**Work to be completed**
Beginning with the line that holds "Image resolution: width=730", write out the remaining lines of the material exactly, the last line included.

::::

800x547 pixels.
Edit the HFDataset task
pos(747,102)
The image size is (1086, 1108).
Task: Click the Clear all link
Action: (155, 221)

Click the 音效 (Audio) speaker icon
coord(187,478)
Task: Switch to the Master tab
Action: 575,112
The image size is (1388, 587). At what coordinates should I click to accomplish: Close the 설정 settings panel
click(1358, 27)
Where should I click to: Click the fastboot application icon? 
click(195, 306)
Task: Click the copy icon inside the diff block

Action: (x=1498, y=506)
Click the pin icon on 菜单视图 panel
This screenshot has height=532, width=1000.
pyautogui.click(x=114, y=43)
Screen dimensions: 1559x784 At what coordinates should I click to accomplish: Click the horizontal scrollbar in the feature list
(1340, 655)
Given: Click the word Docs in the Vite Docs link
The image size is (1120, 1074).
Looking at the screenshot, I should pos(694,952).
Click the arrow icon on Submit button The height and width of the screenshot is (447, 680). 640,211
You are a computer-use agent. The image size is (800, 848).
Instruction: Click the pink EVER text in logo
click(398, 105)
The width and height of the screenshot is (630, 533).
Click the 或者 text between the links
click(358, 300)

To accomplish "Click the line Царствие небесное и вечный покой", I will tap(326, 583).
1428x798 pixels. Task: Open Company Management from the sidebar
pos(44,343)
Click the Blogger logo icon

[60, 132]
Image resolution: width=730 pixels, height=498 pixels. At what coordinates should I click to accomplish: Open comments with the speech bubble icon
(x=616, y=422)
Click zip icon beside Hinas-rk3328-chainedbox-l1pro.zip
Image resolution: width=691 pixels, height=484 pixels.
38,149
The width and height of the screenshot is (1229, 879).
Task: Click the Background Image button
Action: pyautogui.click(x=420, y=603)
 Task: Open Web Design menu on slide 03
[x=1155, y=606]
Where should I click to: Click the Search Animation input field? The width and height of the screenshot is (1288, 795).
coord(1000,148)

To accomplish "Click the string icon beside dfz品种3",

::::

**Your response**
Image resolution: width=730 pixels, height=498 pixels. At what coordinates should I click to accomplish: Open comments with the speech bubble icon
(x=616, y=422)
Click zip icon beside Hinas-rk3328-chainedbox-l1pro.zip
Image resolution: width=691 pixels, height=484 pixels.
38,149
The width and height of the screenshot is (1229, 879).
Task: Click the Background Image button
Action: pyautogui.click(x=420, y=603)
 Task: Open Web Design menu on slide 03
[x=1155, y=606]
Where should I click to: Click the Search Animation input field? The width and height of the screenshot is (1288, 795).
coord(1000,148)

To accomplish "Click the string icon beside dfz品种3",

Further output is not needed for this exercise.